La personnalité existe-t-elle vraiment? Bien sûr que oui. Pourtant, il y a quelques décennies, des psychologues ont sérieusement débattu de cette question dans le fameux «débat sur la personne et la situation» entre psychologues sociaux et psychologues de la personnalité. Ce débat s'est déclenché en 1968, sur la base d'affirmations selon lesquelles le comportement est réellement contrôlé par des situations et que les traits de personnalité sont illusoires, un point de vue connu sous le nom de situationnisme. Cependant, dans les années 1980, la plupart des personnes interrogées pensaient que la question était résolue de manière satisfaisante, étant donné que de nombreuses preuves scientifiques finirent par s'accumuler selon lesquelles la personnalité influençait réellement le comportement des gens et les chercheurs commencèrent à passer de ce débat à d'autres questions. . Malgré cela, l'idée que la personnalité est simplement une illusion à laquelle les gens croient parce qu'ils ne savent pas mieux continue de réapparaître de temps en temps, comme un fantôme qui ne sera pas mis au repos.
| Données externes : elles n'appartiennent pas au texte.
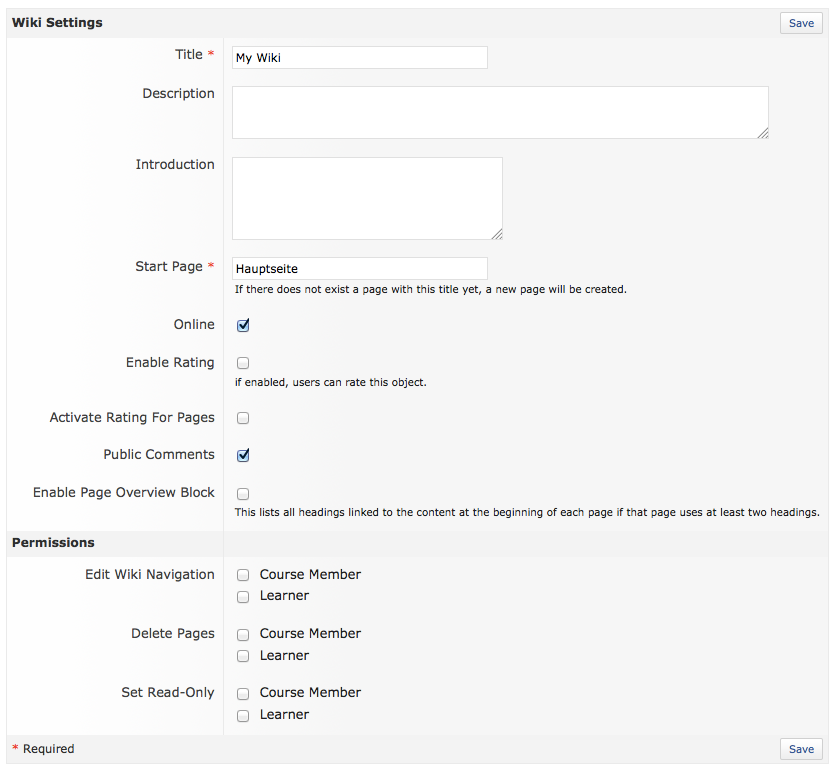
Task: Tick Activate Rating For Pages checkbox
Action: pos(243,418)
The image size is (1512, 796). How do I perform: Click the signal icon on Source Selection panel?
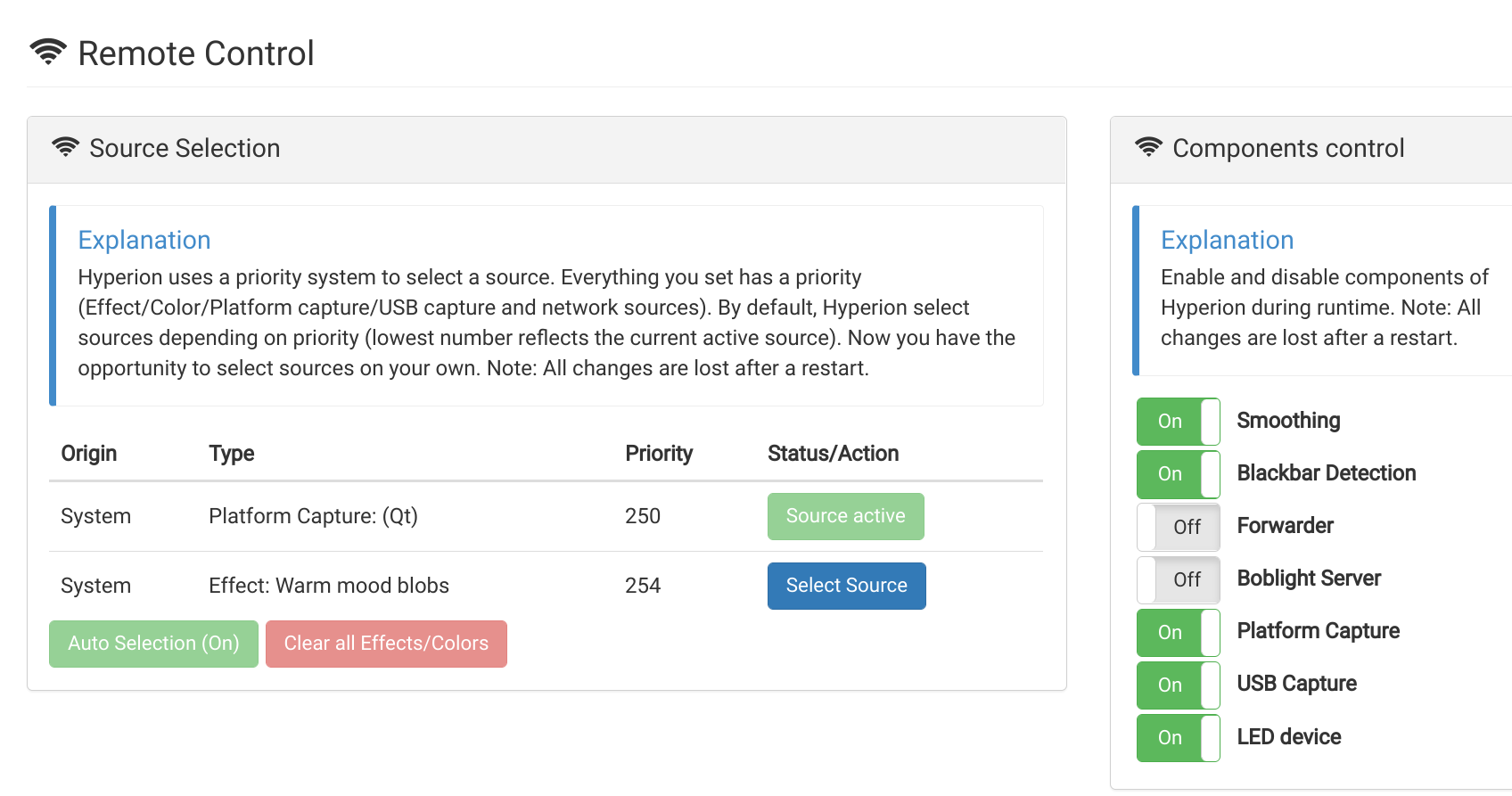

Le dernier exemple flagrant de ceci était un podcast sur NPR appelé le «Mythe de la personnalité» qui était rempli d'arguments longtemps discrédités présentés comme des faits à jour. Cependant, ce ne sont pas seulement les journalistes irresponsables qui répètent ces idées, il y a même un certain nombre de psychologues sociaux respectés qui continuent à propager ces absurdités, alors qu'ils devraient vraiment savoir mieux. Certains chercheurs ont suggéré que le fantôme du débat sur la personne-situation refuse de se poser parce que des valeurs morales et politiques plus profondes semblent être en jeu, liées à notre compréhension de la nature humaine.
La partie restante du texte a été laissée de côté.